Autism is a developmental disability that can cause a range of social, communication, and behavioral challenges. The M-CHAT-R is a screening tool for autism that is completed by parents at the 18 and 24-month check-up visits. This tool screens for child behaviors consistent with autism, such as lack of eye contact, shared interest, or signs of affection.
The M-CHAT-R is scored by the provider, and depending on the number of abnormal behaviors identified, the child is stratified as low, moderate, or high risk for autism and referred accordingly to a developmental-behavioral pediatric specialist.
The M-CHAT-R can help to identify autism early so that intervention treatment services can improve a child's development over time.
If developmental delays are identified during the check-up, rule out any organic medical causes using appropriate tests. For example, perform a hearing test through a referral to an audiologist to rule out hearing loss in the setting of a child with speech delay.
Also, if a patient is showing concerns for motor skill delay, perform a thorough physical exam for musculoskeletal injuries or deformities.
Next, evaluate the child's environment for appropriate stimulation and resources. Ask the family about their current living situation – including access to stimulating toys and books.

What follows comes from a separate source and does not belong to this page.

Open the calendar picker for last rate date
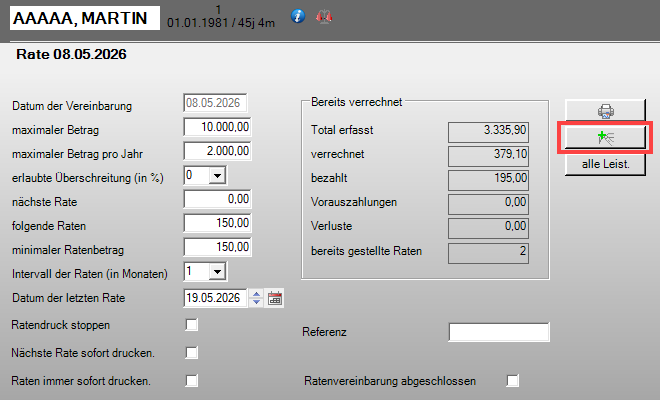 click(x=275, y=298)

Screening for social determinants of health is part of the pediatric encounter, with appropriate referrals to support services when indicated. Ask about access to food, shelter, clothing, transportation and education.
Discuss age-appropriate use of screens. The American Academy of Pediatrics recommends less than 1 hour per day for 2-5 year-old children and no screen time for younger children, excluding video-chatting. Adequate supervision is needed regarding online content consumed by the child.
Advise screen-free family meals, which have been shown to encourage healthier eating behaviors and foster language development in children.
Once organic or environmental causes are ruled out, make referrals for the type of therapy required – including physical therapy, occupational therapy, speech therapy, or behavioral therapy.
When finished with the child's exam, say "all done" and back away from the child, giving them their personal space back while praising them for doing a great job.